# Anyone Have Experience With Tauchmeister Watches?



## bobbysamd (Apr 2, 2005)

I ran across these very interesting watches yesterday. Apparently they are fabricated in Asia for a German company that finishes them. The movements are Swiss quartz and Asian (?) mechanical. A diverse collection is offered. And, they are *not expensive!!!*

*Commercial links removed.*

Any information will be appreciated. Thanks in advance for all responses.


----------



## Roy (Feb 23, 2003)

I was offered these Tauchmeister & Aeromatic watches by the suppliers last week. I declined as they are all over Ebay and are all cheap Asian made wathes but do seem ok for the prices.


----------



## watchvet (Apr 22, 2005)

bobbysamd said:


> I ran across these very interesting watches yesterday. Apparently they are fabricated in Asia for a German company that finishes them. The movements are Swiss quartz and Asian (?) mechanical. A diverse collection is offered. And, they are *not expensive!!!*
> 
> *Commercial links removed.*
> 
> ...


 I have the 500 meter Professional (as if I needed another diver watch







). It has the red second hand and uses the Citizen diver hands and Miyota 8215 auto movement. The crown is at 4. Its a full size 42mm watch, looks great and with the reliable Miyota movement you can't go wrong for 120 bucks. I have seen them for more money too.

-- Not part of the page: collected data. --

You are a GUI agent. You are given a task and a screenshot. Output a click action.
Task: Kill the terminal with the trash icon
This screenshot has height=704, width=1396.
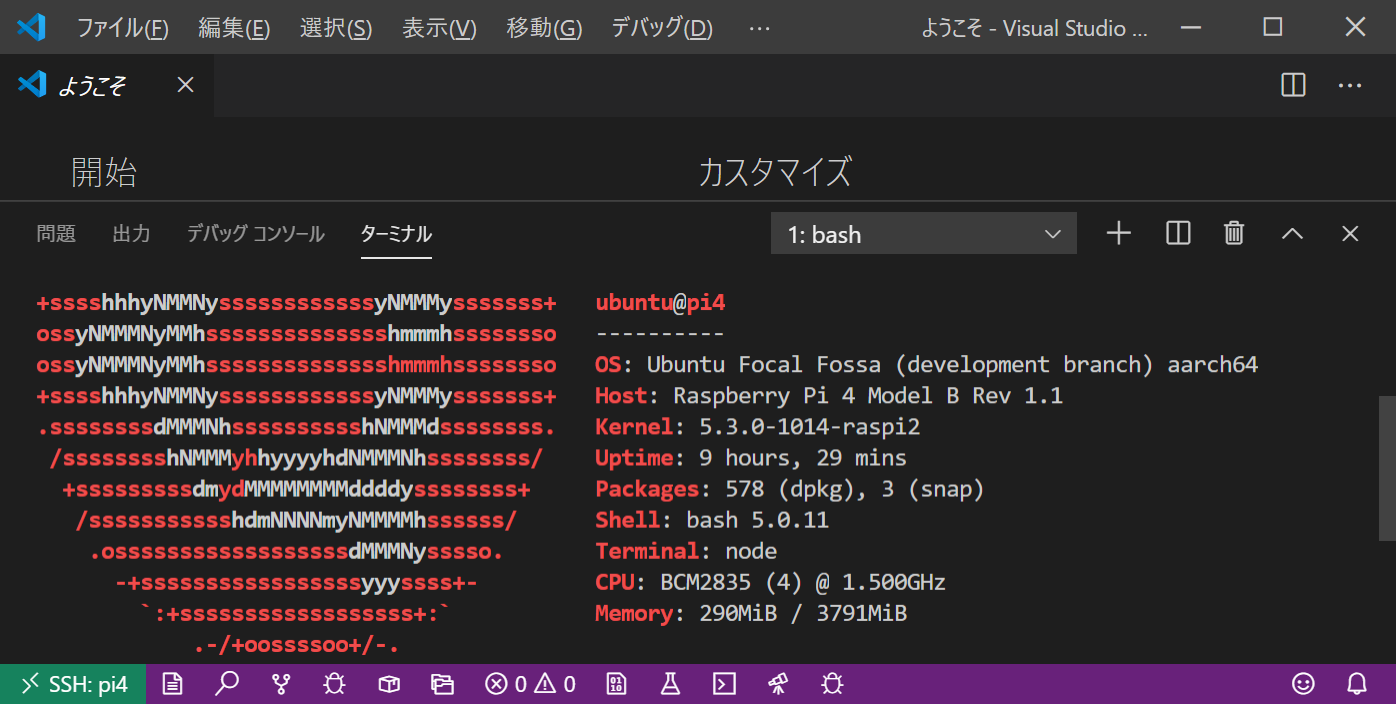coord(1233,233)
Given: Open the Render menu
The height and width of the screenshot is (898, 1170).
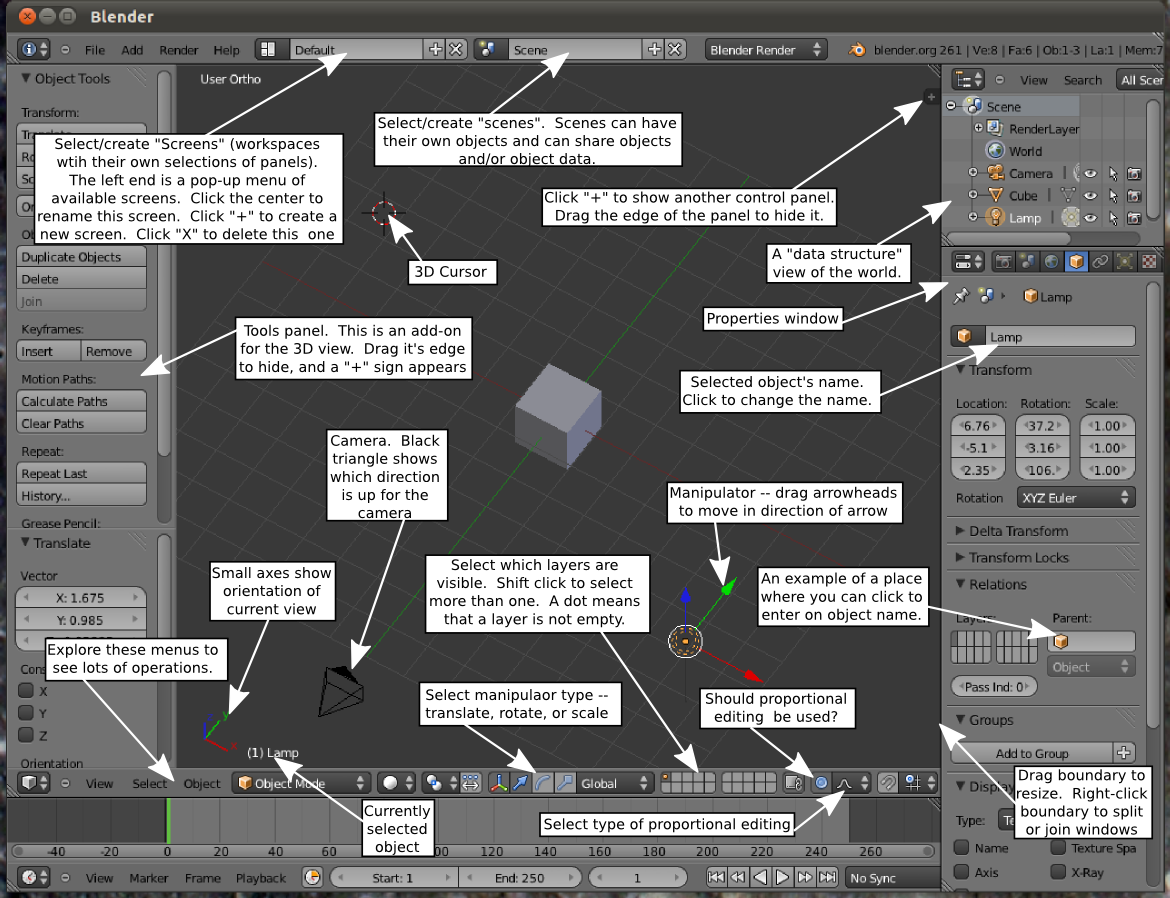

They are rated at 500m but I had a look inside and didn't see anything special other than the regular gasket and screw down back. If its good for 500 meters I would expect my 007J and my Orsa to also be good for that too even though they are rated at only 200 meters.

The weak part of the my Tauchmeister is the bezel. Mine was not lined up correctly and when I tried to fix it, it seized up....luckily it was spot on at 12 at the time. No real problem for me but I did notice the bezel didn't feel too solid out of the box.

I think the Tauchmesiter is an OK buy for an all purpose watch and for diving as long as it has the Miyota auto movement. I would stay away from the Chinese automatics which some models have.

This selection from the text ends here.